+++ Input material

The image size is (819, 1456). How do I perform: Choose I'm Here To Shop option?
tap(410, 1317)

++++++
+++ Input material

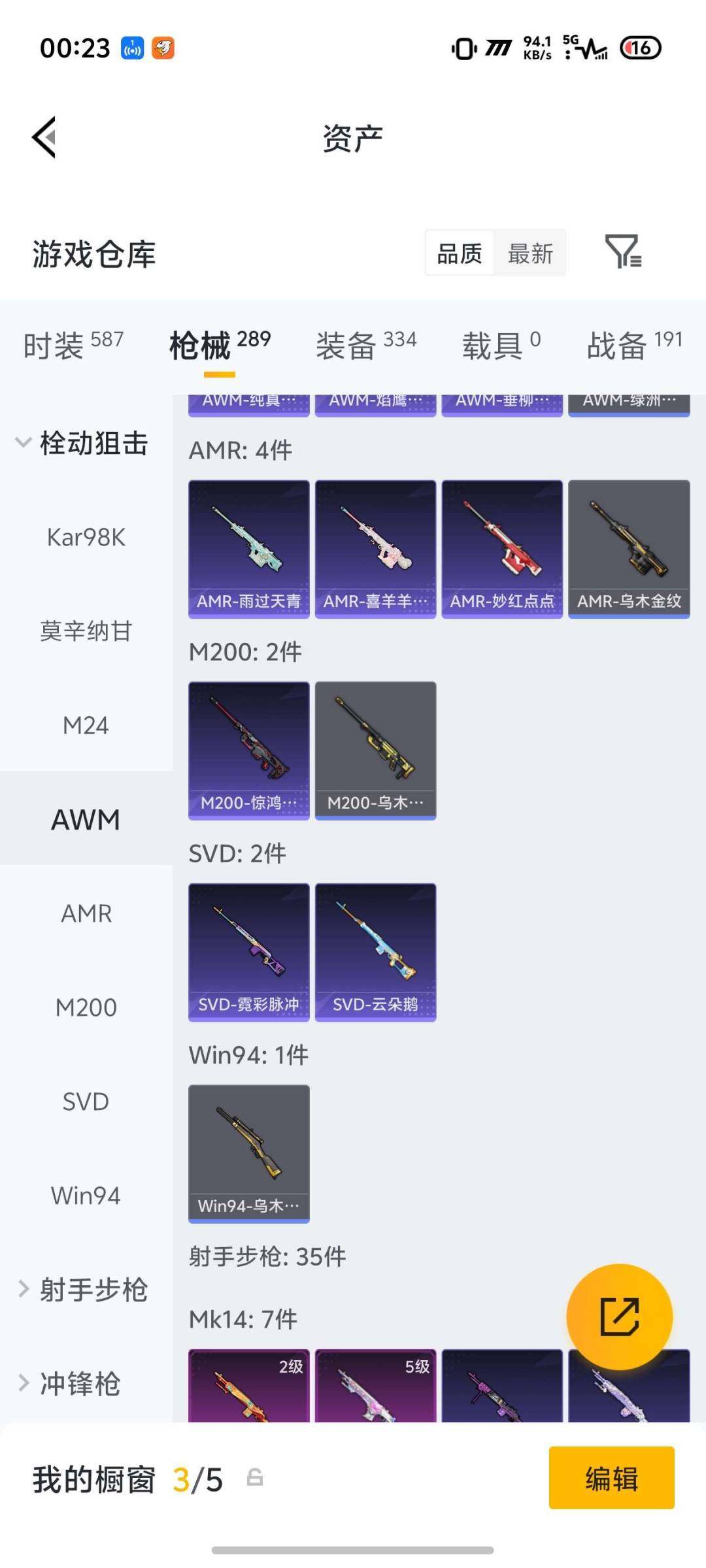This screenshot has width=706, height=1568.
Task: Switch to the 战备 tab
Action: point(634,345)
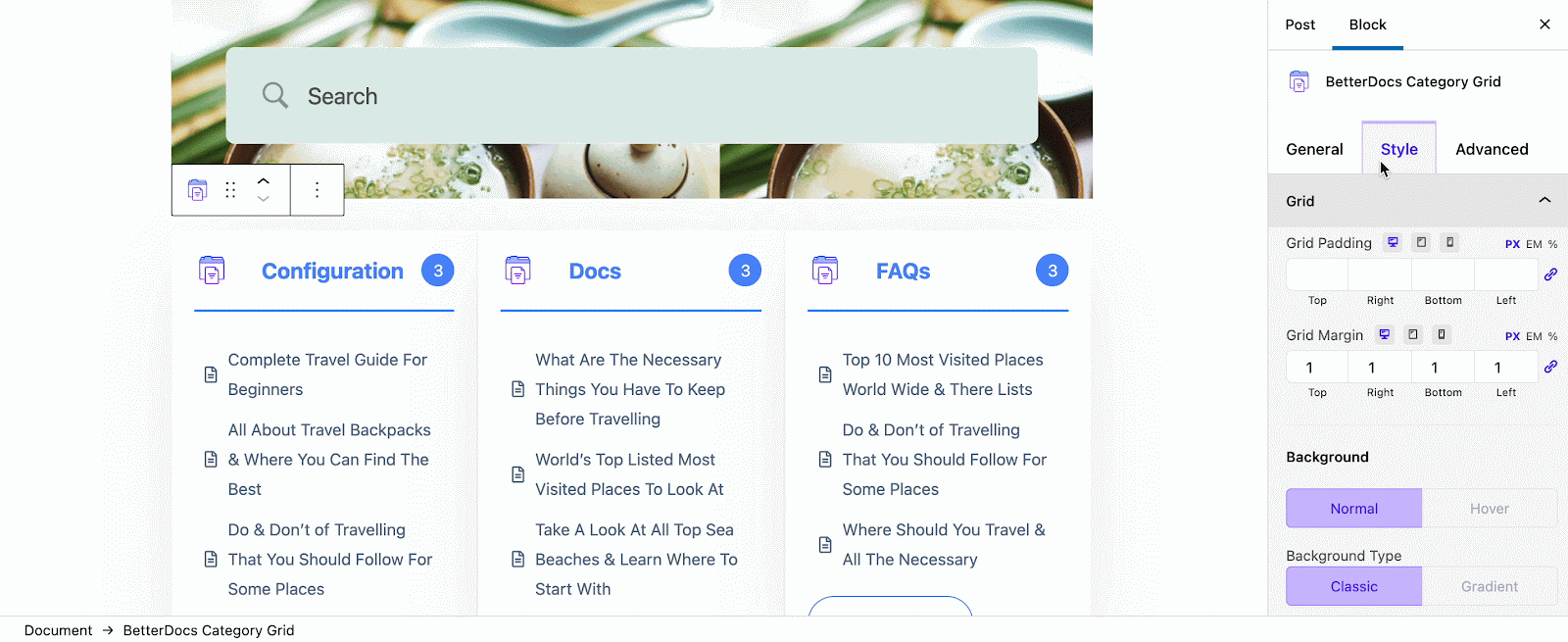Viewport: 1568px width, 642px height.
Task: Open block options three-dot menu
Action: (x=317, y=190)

++++++

| Job |
Shift the coordinates in the answers by adding 42 to each one. Reproduce every line of the material in the stretch from the line containing "The image size" through the line containing "tap(410, 1317)", requests included.

| Response to this task |
The image size is (819, 1456). How do I perform: Choose I'm Here To Shop option?
tap(452, 1359)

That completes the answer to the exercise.